Recursive function for calculating the arithmetic mean of a vector

Question

I want to write recursive function for calculating the arithmetic mean of a vector.

For $X(n)=\{1,2,3,\ldots, n\}$, the formula is ${\rm Mean}(X(n))=((n-1)\, {\rm Mean}((X(n-1))+X_n)/n$.

My program works in my R-language version, but here in Mathematica it takes in account only the last two number. How can I fix my code?

Meen[x_] := (
   If[Length[x] == 1, 
     Return[x],
     n = Length[x] - 1; 
     y = x[[1 ;; n]]; 
     result = 1/(n + 1)*(n*Meen[x[[1 ;; n]]]  + x[[n + 1]])]
   )

X = {1, 2, 3, 4, 5};
Meen[X]

{9/5}

Answer 1

Here is another way to do it. It is a tail-recursive formulation, so you don't have to worry about exceeding $RecursionLimit.
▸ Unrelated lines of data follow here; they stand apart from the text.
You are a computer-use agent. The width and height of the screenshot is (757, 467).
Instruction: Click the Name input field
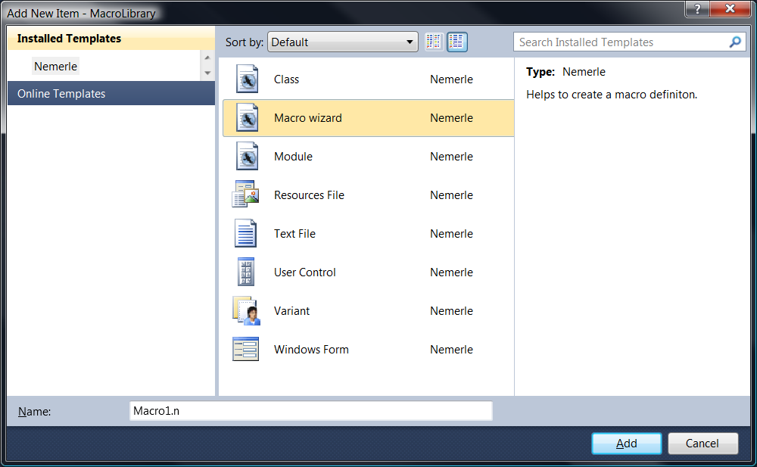[310, 411]
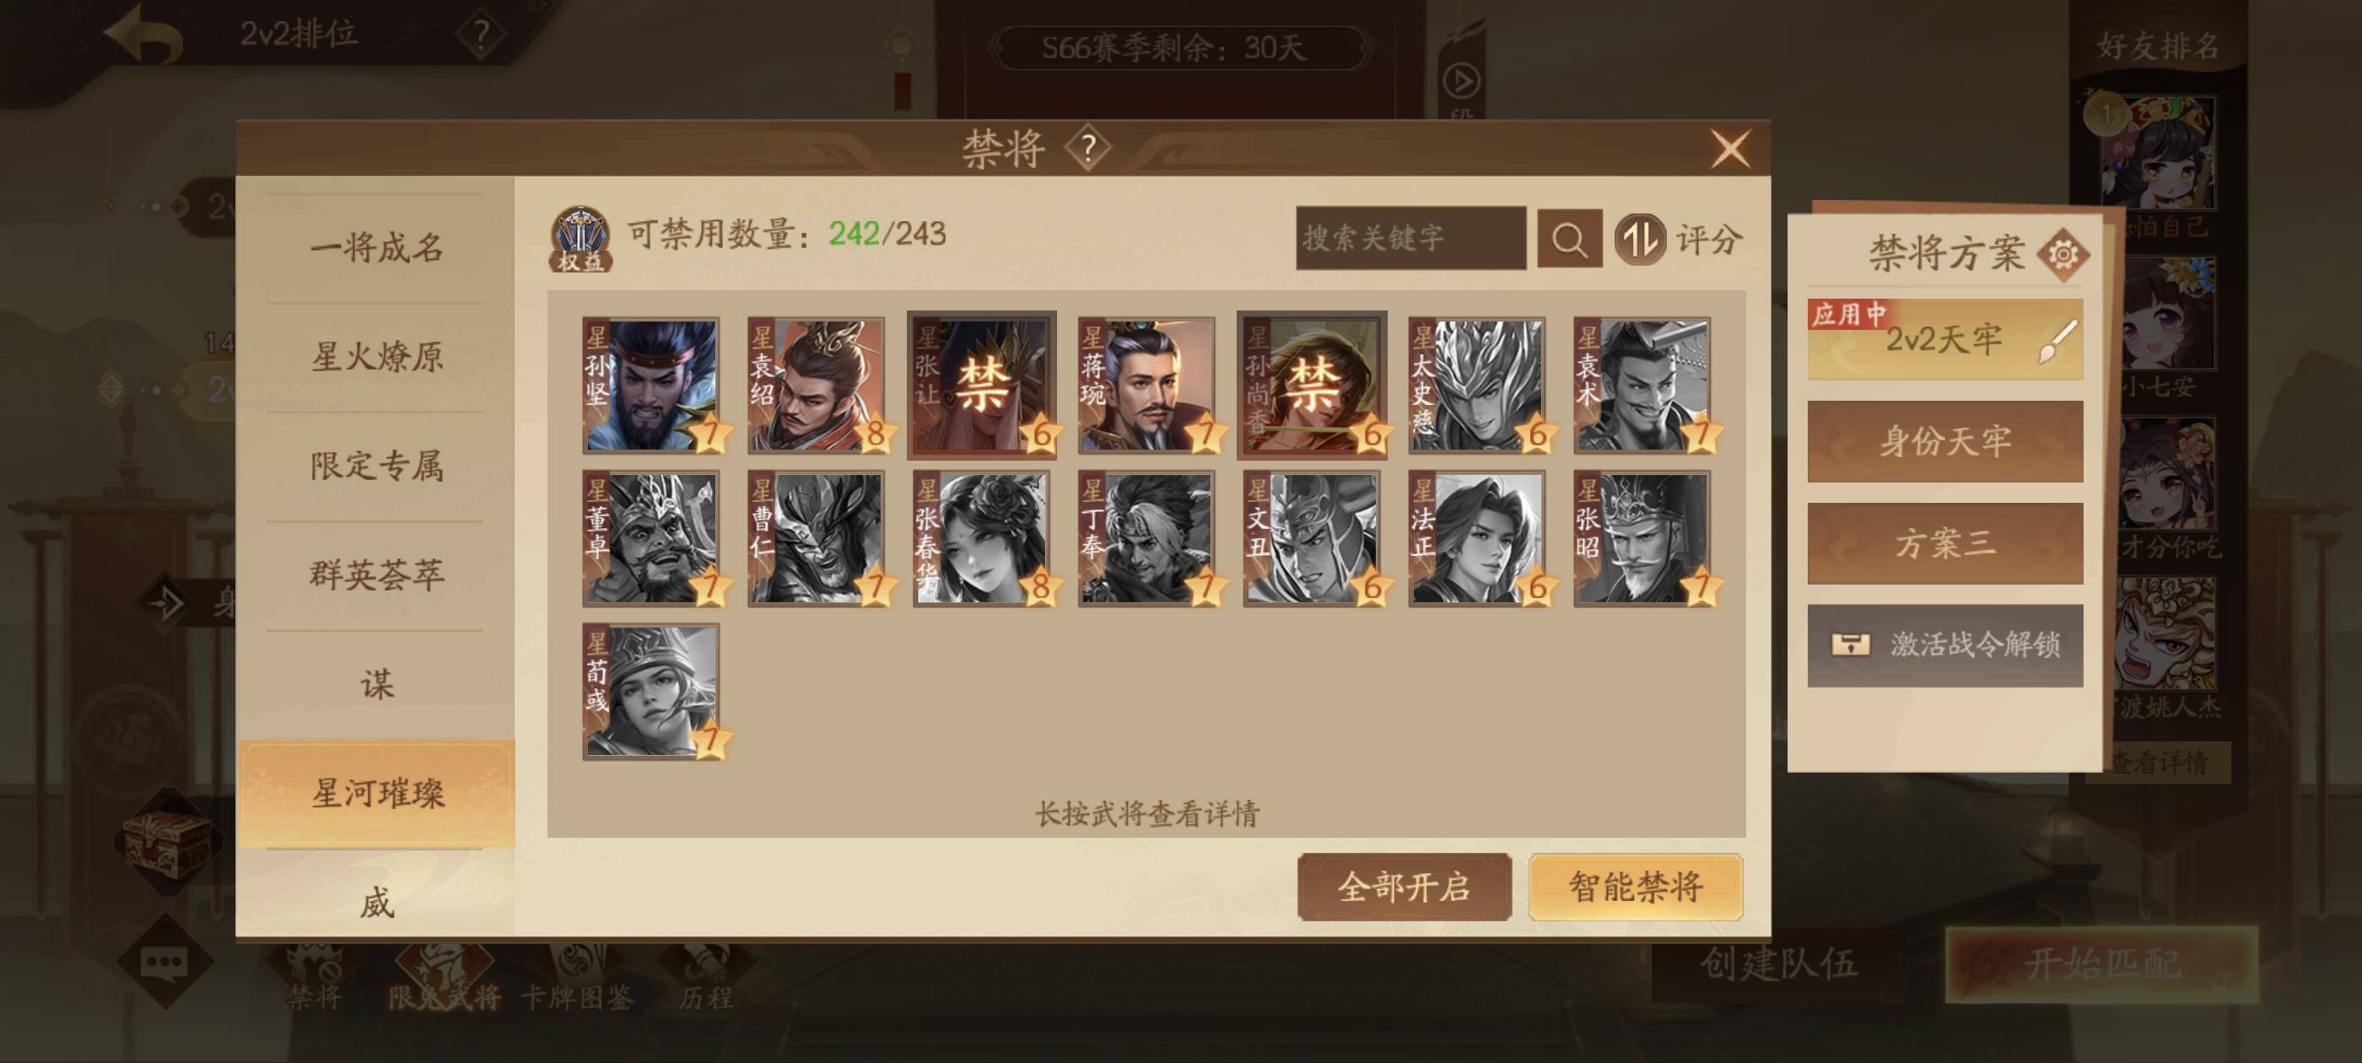This screenshot has height=1063, width=2362.
Task: Click the search magnifier icon
Action: point(1569,238)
mean[{}, k___, m_: 0] := m
mean[{most___, last_}, k_: 0, m_: 0] := mean[{most}, k + 1, (k m + last)/(k + 1)]

Test:

SeedRandom[42]; nums = RandomReal[100., 3000];
Mean[nums], mean[nums]}

{50.1012, 50.1012}

Answer 2

The problem with your code is, that n is a global variable and changes in each recursion step. This influences calculations on a higher recursion level. To avoid that you need to create a local variable n at each recursion step. You can do this by using for example Module or Block. Leaving your code pretty much untouched the result is:

Meen[x_] := 
 Module[{n}, 
  If[Length[x] == 1, Return[x],(*If condition is TRUE*)
   n = Length[x] - 1;
   result = 1/(n + 1)*(n*Meen[x[[1 ;; n]]] + x[[n + 1]])]]

Answer 3

Here is a straightforward way based on the formula you provided:

    mean[{x_}] := x;
    mean[{x_, y___}] := Block[{$RecursionLimit = Infinity}, 
                              (Length[{y}] * mean[{y}] + x)/ Length[{x, y}]]

Usage:

mean[{a, b, c, d}]

Gives:

1/4 (a + b + c + d)

using nums as defined by m_goldberg

mean[nums] == Mean[nums]

True

Answer 4

I accept that there are a number of reasons to define this function recursively, including desire to get intermediate results. Mathematica's Mean is very efficient (I appreciate this is likely not the intent). This recursive approach becomes very very slow for data size 1000000. A "recursive" approach (using the method):

mn[u_] := Module[
  {list},
  list = Thread[{u, Range[Length[u]]}];
  First@Fold[((#2[[2]] - 1) #1 + #2)/#2[[2]] &, First@list, Rest@list]]

OnRandomReal[1,1000000] takes 5.9 seconds...compared with 0. for Mean... I hve tried some of the other methods and my machine hungs up but do not take my word for it.